* Your goal
Gather every line of the dataset excerpt below that contains the word "Open". Letter case counts.

* Dataset excerpt
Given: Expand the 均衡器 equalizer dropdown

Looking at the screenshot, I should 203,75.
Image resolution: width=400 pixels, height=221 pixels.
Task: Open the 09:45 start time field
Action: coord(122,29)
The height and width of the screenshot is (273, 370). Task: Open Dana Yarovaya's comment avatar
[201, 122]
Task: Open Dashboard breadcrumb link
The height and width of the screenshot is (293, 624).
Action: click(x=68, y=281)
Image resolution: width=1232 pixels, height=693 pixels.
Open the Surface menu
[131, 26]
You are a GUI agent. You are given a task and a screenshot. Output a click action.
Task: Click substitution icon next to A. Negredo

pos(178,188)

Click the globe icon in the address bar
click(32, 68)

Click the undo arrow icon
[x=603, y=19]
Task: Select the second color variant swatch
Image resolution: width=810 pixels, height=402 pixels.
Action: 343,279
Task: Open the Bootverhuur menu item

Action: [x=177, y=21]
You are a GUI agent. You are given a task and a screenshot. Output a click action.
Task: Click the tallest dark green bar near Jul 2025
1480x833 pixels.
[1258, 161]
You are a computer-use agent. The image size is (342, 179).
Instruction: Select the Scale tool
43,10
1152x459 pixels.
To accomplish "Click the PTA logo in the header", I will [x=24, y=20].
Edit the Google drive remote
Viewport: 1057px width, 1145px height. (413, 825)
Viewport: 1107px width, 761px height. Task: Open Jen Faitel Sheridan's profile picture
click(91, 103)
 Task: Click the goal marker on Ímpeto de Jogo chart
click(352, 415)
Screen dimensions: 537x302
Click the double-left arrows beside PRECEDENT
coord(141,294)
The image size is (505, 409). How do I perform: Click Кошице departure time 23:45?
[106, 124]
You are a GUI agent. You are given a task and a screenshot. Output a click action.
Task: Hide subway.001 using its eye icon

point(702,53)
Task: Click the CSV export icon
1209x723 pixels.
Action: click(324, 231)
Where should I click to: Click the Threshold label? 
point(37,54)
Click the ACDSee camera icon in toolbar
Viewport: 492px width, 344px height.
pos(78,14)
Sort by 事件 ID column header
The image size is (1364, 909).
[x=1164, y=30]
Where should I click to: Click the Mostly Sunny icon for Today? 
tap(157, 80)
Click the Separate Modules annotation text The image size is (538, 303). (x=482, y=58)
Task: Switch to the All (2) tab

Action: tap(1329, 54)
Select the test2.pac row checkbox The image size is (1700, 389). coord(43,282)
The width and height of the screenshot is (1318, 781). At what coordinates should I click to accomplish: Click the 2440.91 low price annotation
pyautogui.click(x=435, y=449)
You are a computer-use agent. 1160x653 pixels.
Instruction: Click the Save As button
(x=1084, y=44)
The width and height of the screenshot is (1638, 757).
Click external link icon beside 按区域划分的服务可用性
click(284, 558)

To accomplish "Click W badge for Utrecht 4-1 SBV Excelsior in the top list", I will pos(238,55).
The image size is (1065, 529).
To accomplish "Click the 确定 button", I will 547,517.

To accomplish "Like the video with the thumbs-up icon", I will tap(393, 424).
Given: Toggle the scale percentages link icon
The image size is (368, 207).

* Written answer
Task: Open the 09:45 start time field
The height and width of the screenshot is (273, 370). Task: Open Dana Yarovaya's comment avatar
Task: Open Dashboard breadcrumb link
Open the Surface menu
Task: Open the Bootverhuur menu item
Viewport: 1107px width, 761px height. Task: Open Jen Faitel Sheridan's profile picture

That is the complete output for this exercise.